PROJECT SUMMARY
This proposal outlines a five-year research and career development program aimed at building computational
frameworks for understanding the phenotypic effects of perturbations and somatic alterations in cancer. The
application is heavily based on the candidate’s extensive PhD training in Carnegie Mellon University’s world-
renowned Computer Science Department. It is also grounded in the candidate’s rich prior experience working
as an Associate Computational Biologist at the Broad Institute, and his large network of top-level physicians
and scientists in the cancer field. It also leverages his current postdoctoral appointment under Dr. Gad Getz at
the Broad Institute, and the unique set of resources, facilities, collaborations and expertise in this institute.
Along with a series of relevant didactics and career building activities, these studies will form the basis of his
transition to an independent tenure track position as a scientist guided by the goal of enabling long-term
modeling and understanding of cancer as a disease. The large-scale availability of next-generation sequencing
data for cancer has offered an unprecedented characterization of somatic changes that happen in this disease.

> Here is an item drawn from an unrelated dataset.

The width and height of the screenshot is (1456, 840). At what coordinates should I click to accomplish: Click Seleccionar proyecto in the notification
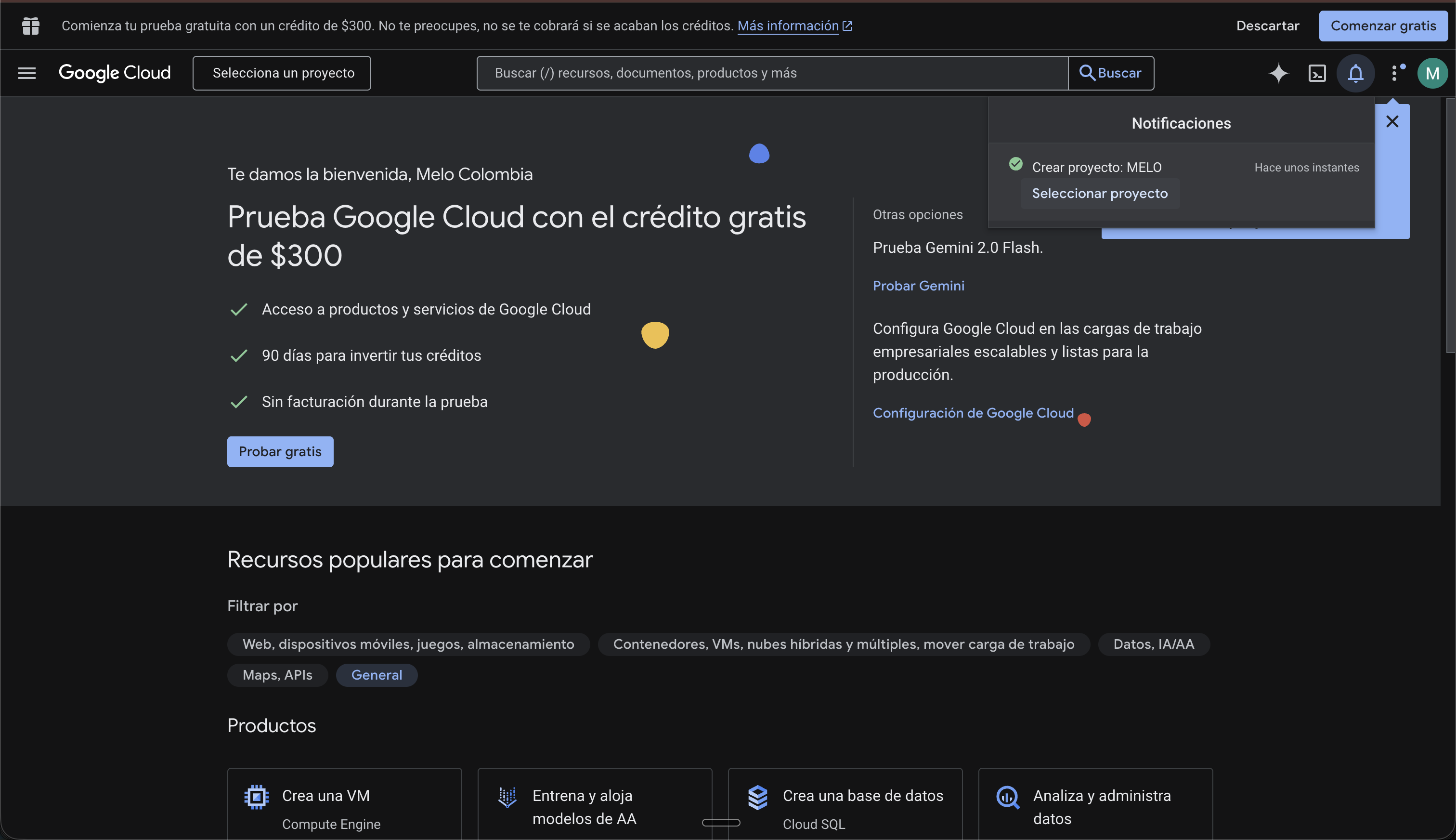[1100, 193]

Understanding their combinatorial phenotypic effects is still an open problem, and powerful in vitro perturbation
protocols have been designed to experimentally probe these effects. However, the search space for possible
combinations of perturbations to screen is prohibitively large. The objective of this work is to provide principled
Artificial Intelligence (AI)-driven methodology for inferring the effects of perturbations and observed somatic
alterations in cancer, a crucial step in understanding the mechanisms. The proposed work draws on recent
development in the technical fields of machine learning and causal discovery. In particular, two Specific Aims
will be evaluated: (Aim 1) inferring causal graphs from single-cell RNA-seq (with the option of pairing it with
whole-exome/whole-genome sequencing); (Aim 2) using a deep generative model, along with paired whole-
exome/whole-genome sequencing, to learn latent underlying factors of variation in single-cell RNA-seq. The
proposed work also includes steps to validate these computational aims. When completed, this work will
advance the field via algorithms/resources that can be used to: (1) use causal knowledge to computationally
select combinations of targets to test in the lab; and (2) computationally infer the effects of somatic DNA
alterations of interest on expression, leading to improved downstream experiment design. Therefore, put
together, the proposed aims are a crucial step in understanding mechanisms in cancer, and will lead to
significant progress towards efficiently discovering drugs for this disease.